**SELECTED PASSAGE**
****************

LAS VEGAS Viva McDonald’s, a new McDonald’s Corp. “showcase” venue on Las Vegas Boulevard, or “The Strip,” opened Dec. 11 with high-tech touches for consumers and employees, an updated point-of-sale system and advanced cooking equipment.
Announcing the new restaurant along Las Vegas Boulevard is a neon-lit golden arches marquee with two hanging Daktronics LED video display screens measuring 10 feet by 23 feet; four jumbo 9-foot-by-8-foot display screens are located on the front of the restaurant.
Inside, a 12-screen “media ring” and three other flat-screen displays share with the outdoor displays video content from the new McDonald’s Channel, as well as retail product clips. Among other things, the McDonald’s Channel features three- to five-minute vignettes of audience-appropriate content from partnering educational programming sources, including cable TV’s The Discovery Channel and Animal Planet.
Oak Brook, Ill.-based McDonald’s Corp. is the parent of the McDonald’s quick-service sandwich chain, with about 13,700 U.S. and 16,000 overseas locations. Its new 184-seat Las Vegas restaurant offers wireless Internet access for customers and its sound system can deliver different content to different zones within the space, according to Brian Unger, senior vice president of McDonald’s Western division.

****************

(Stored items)
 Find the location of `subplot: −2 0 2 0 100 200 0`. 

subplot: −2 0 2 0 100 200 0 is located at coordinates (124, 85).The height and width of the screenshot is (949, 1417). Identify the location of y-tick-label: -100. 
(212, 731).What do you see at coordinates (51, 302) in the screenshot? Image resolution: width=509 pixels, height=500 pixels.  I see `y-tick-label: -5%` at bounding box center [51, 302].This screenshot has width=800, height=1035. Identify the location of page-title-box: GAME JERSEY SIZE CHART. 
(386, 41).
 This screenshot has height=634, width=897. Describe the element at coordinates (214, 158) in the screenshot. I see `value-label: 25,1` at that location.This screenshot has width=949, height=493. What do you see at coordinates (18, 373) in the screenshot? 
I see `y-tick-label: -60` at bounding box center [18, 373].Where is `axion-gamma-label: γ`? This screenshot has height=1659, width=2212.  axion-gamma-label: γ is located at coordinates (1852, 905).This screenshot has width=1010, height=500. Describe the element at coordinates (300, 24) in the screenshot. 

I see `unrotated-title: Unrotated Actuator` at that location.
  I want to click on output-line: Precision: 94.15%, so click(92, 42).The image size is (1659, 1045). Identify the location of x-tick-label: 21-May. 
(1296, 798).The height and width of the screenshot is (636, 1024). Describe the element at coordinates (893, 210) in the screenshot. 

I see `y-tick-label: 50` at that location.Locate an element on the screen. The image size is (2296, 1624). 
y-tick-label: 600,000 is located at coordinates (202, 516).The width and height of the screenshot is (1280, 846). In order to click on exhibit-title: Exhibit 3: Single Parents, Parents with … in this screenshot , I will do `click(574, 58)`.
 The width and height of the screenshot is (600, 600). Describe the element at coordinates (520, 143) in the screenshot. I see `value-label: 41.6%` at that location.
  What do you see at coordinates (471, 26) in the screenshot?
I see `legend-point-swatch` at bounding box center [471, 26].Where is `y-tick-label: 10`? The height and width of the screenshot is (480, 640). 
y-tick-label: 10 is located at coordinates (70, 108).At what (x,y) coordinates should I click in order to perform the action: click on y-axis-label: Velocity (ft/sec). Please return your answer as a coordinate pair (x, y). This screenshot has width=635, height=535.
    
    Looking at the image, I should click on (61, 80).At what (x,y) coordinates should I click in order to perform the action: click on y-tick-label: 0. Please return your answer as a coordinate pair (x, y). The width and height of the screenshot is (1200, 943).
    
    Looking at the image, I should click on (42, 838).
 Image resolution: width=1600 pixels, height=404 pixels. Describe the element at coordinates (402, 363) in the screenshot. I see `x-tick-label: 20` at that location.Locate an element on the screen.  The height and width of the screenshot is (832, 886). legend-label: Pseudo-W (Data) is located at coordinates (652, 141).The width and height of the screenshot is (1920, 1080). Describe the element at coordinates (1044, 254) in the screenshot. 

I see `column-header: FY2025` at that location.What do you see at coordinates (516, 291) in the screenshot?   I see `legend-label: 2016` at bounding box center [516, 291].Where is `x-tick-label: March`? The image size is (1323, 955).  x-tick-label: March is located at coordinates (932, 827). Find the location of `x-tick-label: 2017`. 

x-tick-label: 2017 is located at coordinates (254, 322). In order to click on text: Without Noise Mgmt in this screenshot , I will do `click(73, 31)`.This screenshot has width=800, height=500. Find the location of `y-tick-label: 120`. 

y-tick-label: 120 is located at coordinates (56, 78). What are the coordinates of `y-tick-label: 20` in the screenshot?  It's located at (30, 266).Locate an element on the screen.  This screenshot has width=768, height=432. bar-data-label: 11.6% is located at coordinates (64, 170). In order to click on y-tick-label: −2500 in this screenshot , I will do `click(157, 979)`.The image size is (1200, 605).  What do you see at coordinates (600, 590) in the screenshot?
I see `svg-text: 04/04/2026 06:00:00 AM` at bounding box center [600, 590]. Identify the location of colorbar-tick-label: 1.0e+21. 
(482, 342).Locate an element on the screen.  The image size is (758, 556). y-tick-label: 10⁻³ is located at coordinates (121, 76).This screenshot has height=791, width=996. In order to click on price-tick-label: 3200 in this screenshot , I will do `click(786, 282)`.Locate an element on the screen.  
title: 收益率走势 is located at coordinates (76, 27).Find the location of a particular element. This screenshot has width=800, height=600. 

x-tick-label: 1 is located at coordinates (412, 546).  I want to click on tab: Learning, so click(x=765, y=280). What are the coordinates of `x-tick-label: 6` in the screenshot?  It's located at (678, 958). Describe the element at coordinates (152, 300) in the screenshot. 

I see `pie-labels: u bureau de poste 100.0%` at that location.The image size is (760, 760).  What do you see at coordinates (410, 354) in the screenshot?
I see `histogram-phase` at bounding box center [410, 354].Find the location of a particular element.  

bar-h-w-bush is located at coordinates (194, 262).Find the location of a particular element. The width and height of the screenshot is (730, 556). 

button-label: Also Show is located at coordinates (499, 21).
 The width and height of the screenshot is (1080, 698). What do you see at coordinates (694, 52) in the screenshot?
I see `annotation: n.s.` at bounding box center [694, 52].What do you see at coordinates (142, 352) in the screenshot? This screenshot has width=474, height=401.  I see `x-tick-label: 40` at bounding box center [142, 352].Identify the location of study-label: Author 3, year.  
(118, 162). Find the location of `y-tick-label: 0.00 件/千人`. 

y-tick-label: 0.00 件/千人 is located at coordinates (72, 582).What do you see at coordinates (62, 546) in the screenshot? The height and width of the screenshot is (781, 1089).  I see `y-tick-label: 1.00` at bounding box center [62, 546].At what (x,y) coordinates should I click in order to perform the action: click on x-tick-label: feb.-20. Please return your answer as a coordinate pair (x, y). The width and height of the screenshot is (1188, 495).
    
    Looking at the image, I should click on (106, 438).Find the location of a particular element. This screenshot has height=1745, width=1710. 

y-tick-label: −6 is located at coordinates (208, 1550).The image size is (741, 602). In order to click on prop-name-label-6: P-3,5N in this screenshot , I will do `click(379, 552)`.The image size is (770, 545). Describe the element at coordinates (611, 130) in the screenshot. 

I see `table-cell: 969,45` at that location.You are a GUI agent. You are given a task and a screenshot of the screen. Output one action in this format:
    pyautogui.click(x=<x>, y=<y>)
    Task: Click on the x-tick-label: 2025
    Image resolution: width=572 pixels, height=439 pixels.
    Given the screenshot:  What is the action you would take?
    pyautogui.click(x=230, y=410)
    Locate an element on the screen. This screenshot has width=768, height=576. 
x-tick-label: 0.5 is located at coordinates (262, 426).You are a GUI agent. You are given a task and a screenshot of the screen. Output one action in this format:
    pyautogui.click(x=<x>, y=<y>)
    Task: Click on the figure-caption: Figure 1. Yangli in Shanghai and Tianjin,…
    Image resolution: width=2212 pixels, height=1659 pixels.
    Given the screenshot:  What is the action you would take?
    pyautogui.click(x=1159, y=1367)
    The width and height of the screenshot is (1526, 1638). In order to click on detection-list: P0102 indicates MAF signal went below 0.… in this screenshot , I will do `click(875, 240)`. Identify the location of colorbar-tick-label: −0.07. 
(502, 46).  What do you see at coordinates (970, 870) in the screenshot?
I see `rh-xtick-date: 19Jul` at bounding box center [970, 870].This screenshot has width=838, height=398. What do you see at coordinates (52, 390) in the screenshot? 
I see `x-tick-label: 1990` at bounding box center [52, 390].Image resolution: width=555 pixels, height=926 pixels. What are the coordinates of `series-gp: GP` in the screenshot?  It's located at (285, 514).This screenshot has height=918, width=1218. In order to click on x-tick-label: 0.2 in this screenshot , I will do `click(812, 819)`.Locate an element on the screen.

****************

**HOW TO COMPLETE THIS TASK**
Reproduce the Viva McDonald's article from "Inside, a 12-screen" up to and including "and Animal Planet.", replacing "vignettes" with "segments".

**TASK SOLUTION**
Inside, a 12-screen “media ring” and three other flat-screen displays share with the outdoor displays video content from the new McDonald’s Channel, as well as retail product clips. Among other things, the McDonald’s Channel features three- to five-minute segments of audience-appropriate content from partnering educational programming sources, including cable TV’s The Discovery Channel and Animal Planet.